-- Given passage --
Department: Clinical Science and Services

Campus: Hawkshead

Research Groups: Musculoskeletal Biology, Brain Health and Behaviour, CPCS (Research Programme)

Clinical Groups: Small Animal Neurology

 Lecturer in Veterinary Neurology and Neurosurgery

Joe graduated from the Royal Veterinary College (RVC) in 2009 and spent the next 2 years in general practice in Derbyshire. He then returned to the RVC to complete a rotating internship at the Queen Mother Hospital for Animals (QMHA), followed by a Senior Clinical Training Scholarship (residency) in Veterinary Neurology and Neurosurgery. Following completion of his residency and attainment of a Masters in Veterinary Medicine (MVetMed), Joe successfully sat the examination for the Diploma of the European College of Veterinary Neurology (ECVN) in 2015. Following this he stayed at the RVC as staff clinician, and in 2017 was appointed as a lecturer in Veterinary Neurology and Neurosurgery. Joe is a European and RCVS Recognised Specialist in Veterinary Neurology.

-- Apply what you read --
A – Translate this sentence from the staff profile into Spanish: "Joe is a European and RCVS Recognised Specialist in Veterinary Neurology."
B – Summarize the staff profile in two sentences.
C – Answer these questions from the staff profile:
(i) Which campus is listed?
(ii) Where did Joe work in general practice?
(iii) In what year was Joe appointed as a lecturer?
The records that come next are separate material from the staff profile.

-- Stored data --
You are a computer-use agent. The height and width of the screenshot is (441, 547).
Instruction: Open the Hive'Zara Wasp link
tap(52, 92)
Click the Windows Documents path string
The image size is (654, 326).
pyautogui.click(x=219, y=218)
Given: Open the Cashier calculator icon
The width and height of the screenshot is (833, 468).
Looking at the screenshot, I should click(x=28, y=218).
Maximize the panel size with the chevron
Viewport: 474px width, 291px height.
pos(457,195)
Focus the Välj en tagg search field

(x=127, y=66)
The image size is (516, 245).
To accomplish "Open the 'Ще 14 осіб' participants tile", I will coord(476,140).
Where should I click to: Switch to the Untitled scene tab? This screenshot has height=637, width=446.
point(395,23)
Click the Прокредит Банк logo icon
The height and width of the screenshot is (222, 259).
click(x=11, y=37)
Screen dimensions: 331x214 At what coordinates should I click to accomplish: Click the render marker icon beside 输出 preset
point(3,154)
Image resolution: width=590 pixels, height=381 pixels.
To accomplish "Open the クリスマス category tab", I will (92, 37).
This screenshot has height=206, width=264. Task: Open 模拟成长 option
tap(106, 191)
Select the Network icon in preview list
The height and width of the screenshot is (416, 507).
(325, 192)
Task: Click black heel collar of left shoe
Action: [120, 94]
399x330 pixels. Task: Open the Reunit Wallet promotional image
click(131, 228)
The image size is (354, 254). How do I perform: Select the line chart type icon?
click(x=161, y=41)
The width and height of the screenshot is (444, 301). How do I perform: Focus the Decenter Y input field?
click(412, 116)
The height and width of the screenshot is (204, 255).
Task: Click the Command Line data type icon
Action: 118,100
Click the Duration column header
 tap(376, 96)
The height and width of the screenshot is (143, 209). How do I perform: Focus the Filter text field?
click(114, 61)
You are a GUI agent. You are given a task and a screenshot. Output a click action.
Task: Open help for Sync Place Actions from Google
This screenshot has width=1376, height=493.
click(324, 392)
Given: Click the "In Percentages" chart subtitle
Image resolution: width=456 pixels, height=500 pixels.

-- Answers to the tasks --
A – Joe es Especialista Reconocido Europeo y del RCVS en Neurología Veterinaria.

B – Joe graduated from the RVC in 2009 and spent two years in general practice in Derbyshire. He then returned to the RVC for a rotating internship at the QMHA and a residency in Veterinary Neurology and Neurosurgery, earned an MVetMed, passed the ECVN diploma examination in 2015, stayed on as staff clinician, and was appointed lecturer in Veterinary Neurology and Neurosurgery in 2017.

C –
(i) Hawkshead
(ii) Derbyshire
(iii) 2017